NEW YORK CITY ARCHIVES

Thunder on the Right

by

Tom Ognibene spent a decade on the City Council representing voters in Middle Village, a Queens neighborhood light-years from Mike Bloomberg’s Upper East Side. Ognibene’s constituency is conservative and middle-class, only a generation removed from Archie Bunker. His supporters celebrated Rudy Giuliani’s anti-crime achievements and welfare cuts, never worrying about the excesses or civil liberties losses that came with the package.

They are voters Bloomberg would expect to carry easily, absent a conservative like Ognibene on the ballot.

But the dimensions of the Ognibene threat are a matter of debate.
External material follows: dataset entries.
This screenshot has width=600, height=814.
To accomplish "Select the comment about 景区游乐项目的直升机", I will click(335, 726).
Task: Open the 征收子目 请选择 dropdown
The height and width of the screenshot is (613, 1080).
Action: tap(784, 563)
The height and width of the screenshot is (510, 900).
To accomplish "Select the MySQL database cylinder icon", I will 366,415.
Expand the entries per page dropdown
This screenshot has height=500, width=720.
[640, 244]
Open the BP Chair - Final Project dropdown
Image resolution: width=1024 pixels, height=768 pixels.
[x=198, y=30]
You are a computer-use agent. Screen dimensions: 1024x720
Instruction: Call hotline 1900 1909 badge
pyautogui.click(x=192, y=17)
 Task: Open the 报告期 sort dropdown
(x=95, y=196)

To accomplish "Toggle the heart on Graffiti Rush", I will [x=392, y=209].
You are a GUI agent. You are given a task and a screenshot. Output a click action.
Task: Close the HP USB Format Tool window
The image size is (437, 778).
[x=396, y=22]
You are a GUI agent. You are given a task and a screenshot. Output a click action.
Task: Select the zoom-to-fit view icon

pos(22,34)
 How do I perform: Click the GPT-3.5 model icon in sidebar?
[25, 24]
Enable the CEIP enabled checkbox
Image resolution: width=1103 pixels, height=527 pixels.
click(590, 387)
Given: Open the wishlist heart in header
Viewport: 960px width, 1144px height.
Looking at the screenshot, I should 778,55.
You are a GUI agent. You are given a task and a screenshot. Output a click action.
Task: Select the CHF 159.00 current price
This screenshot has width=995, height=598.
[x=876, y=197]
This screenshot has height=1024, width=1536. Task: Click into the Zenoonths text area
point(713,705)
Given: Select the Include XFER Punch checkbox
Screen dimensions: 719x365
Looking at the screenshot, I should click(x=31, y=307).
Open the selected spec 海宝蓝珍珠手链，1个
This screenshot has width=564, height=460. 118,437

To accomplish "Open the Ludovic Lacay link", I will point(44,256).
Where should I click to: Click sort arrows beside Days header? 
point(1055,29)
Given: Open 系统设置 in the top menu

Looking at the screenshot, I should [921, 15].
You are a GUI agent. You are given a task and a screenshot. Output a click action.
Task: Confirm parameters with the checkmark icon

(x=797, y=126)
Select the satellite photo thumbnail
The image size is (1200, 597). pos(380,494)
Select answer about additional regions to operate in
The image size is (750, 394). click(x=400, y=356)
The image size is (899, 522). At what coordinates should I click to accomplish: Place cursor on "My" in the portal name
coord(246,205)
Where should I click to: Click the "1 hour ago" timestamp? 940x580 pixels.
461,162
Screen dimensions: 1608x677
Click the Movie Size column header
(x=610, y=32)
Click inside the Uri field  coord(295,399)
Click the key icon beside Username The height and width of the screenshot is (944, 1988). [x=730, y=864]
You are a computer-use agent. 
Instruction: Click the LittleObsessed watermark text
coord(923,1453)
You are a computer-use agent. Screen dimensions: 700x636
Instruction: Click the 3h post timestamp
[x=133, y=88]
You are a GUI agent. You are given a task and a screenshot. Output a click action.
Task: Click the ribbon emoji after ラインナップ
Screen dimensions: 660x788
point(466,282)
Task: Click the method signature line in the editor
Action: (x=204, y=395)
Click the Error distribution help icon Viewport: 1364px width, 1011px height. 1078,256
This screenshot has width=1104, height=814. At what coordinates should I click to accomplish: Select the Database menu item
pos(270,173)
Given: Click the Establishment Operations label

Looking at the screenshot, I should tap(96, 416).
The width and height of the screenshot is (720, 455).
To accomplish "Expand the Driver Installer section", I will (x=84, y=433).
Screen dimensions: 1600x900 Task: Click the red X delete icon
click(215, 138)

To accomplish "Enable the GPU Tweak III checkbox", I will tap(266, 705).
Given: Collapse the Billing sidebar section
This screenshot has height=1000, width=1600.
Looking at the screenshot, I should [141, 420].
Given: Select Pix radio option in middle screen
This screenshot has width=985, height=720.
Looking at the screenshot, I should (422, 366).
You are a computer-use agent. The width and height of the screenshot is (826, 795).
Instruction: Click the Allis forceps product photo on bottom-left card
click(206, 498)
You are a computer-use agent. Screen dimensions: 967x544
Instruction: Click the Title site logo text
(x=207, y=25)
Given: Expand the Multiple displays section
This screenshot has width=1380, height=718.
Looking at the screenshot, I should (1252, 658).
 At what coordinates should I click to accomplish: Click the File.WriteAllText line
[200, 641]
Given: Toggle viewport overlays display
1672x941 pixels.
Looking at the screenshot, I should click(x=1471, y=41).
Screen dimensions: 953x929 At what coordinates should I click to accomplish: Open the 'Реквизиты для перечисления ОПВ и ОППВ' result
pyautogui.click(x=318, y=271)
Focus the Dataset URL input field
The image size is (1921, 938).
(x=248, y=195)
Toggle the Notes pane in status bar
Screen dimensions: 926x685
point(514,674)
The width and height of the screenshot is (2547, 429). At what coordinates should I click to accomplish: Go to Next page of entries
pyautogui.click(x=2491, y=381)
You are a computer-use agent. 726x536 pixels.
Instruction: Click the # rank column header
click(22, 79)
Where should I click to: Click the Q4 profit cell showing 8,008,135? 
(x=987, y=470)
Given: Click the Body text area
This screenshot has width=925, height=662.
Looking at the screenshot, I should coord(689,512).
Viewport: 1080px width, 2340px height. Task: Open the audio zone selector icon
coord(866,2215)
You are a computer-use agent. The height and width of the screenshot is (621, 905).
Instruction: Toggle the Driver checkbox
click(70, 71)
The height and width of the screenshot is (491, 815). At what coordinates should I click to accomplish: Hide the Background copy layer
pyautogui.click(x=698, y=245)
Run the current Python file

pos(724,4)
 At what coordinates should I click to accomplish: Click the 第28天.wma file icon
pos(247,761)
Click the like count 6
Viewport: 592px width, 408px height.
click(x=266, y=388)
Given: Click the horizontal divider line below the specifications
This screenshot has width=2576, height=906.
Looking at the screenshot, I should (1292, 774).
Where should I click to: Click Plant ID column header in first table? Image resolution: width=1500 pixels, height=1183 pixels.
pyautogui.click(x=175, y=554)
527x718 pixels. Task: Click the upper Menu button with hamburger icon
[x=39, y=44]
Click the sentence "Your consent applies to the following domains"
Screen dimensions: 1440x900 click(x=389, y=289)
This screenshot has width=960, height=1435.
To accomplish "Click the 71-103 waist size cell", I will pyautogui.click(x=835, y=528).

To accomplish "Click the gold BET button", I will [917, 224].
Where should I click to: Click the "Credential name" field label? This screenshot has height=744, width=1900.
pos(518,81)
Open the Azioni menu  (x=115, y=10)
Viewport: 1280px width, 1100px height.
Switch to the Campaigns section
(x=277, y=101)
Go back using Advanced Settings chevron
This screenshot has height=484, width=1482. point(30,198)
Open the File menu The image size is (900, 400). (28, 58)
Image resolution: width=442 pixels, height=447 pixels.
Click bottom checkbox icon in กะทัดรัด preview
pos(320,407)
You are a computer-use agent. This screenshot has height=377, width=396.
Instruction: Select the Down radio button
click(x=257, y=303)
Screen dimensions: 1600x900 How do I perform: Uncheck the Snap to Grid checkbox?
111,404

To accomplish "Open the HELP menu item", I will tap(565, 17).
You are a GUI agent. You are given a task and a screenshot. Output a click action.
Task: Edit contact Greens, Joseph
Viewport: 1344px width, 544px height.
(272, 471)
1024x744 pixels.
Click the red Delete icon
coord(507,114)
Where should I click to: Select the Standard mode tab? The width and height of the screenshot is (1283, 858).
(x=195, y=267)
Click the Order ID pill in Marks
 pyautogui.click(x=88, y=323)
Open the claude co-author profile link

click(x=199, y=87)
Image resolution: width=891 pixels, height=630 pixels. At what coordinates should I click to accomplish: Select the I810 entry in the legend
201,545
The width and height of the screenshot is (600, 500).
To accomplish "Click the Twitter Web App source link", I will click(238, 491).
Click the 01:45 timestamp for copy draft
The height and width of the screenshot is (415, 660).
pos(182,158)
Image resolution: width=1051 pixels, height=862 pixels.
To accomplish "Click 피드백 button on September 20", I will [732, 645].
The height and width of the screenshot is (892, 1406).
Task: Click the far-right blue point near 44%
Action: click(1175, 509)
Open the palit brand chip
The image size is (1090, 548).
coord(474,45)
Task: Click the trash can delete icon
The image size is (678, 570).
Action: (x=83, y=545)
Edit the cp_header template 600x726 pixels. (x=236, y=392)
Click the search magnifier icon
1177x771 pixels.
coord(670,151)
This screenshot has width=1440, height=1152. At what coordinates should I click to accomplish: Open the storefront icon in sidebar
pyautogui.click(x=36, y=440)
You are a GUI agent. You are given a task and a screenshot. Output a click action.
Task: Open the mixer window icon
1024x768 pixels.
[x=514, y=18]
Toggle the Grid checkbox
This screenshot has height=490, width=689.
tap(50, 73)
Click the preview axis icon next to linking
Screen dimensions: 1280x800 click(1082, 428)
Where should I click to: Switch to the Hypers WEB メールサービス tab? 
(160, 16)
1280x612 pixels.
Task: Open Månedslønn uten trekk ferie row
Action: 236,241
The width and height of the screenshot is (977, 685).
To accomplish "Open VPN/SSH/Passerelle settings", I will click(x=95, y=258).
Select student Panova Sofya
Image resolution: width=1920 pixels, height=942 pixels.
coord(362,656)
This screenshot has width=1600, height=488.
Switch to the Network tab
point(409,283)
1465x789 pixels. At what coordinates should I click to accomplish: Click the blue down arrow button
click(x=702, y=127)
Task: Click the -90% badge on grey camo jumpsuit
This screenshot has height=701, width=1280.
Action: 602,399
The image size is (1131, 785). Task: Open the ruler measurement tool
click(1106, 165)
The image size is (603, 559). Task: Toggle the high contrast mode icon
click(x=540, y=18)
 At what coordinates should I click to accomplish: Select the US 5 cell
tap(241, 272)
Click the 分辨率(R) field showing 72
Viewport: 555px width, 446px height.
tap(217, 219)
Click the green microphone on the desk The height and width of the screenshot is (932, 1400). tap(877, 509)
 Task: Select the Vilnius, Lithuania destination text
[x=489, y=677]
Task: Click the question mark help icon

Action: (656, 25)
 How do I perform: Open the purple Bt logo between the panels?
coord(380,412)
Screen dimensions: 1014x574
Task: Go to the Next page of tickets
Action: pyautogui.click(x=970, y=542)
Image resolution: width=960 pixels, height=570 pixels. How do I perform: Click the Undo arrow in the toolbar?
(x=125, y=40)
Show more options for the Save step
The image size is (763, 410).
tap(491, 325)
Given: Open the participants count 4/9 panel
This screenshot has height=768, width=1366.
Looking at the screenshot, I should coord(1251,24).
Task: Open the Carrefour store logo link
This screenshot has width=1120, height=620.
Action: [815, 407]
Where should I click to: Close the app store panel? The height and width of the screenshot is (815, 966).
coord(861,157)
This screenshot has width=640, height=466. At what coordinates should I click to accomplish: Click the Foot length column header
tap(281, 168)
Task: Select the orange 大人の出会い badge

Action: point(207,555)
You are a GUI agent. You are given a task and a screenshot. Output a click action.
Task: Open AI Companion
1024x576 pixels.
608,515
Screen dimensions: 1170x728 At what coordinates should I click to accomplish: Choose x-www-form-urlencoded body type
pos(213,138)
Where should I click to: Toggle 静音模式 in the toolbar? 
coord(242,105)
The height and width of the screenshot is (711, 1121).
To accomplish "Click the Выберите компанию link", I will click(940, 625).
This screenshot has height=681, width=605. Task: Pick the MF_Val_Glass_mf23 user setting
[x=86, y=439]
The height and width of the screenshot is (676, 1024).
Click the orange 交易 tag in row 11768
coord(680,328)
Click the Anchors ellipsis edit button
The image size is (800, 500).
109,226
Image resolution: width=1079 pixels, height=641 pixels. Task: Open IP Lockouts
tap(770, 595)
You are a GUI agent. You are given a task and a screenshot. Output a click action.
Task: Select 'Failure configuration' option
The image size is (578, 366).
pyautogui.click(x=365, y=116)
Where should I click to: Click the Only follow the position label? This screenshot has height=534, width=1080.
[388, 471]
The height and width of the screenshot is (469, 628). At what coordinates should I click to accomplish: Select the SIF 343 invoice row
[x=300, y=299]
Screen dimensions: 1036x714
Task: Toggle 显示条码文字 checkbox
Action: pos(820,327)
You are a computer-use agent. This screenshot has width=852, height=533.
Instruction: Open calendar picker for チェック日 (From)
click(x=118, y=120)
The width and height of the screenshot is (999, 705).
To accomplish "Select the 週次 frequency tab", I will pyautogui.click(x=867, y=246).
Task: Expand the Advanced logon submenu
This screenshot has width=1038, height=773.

It wouldn’t be the first time a stalwart conservative upset an incumbent liberal Republican mayor, à la John Marchi’s primary defeat of John Lindsay in 1969. But that race occurred in the midst of a city roiled by the Vietnam War and civil rights protests. Lindsay had staked out positions on the left on both those issues, angering rock-ribbed Republicans.

And while Bloomberg has some of that vulnerability—Republicans at the Rockaways rally attended by Ognibene railed at Bloomberg’s dis of President Bush by ignoring the inauguration—the mayor has been purposely opaque in his other views.

Whatever the mayor’s private beliefs, he has refused to criticize the White House concerning the war in Iraq. He even kept his silence when Bush refused to share information with the 9-11 Commission, which was charged with helping to solve the largest mass murder in his city’s history.

And, as the Post‘s Eric Fettmann pointed out in a column last week dismissing Ognibene’s chances, he couldn’t possibly be a match against Bloomberg’s deep pockets and name recognition. Fettman invoked the hapless candidacy of Ron Lauder in 1989, when he challenged Rudy Giuliani in the Republican primary and then tried to siphon votes away in the general election on the Conservative party line, something Ognibene hopes to do as well. The one salient fact omitted from the column was that Giuliani lost in 1989. The loss might not have been due to Lauder’s vote-getting prowess, but it had a lot to do with the pummeling that Giuliani received in that primary. That’s a threat Bloomberg’s handlers understand all too well.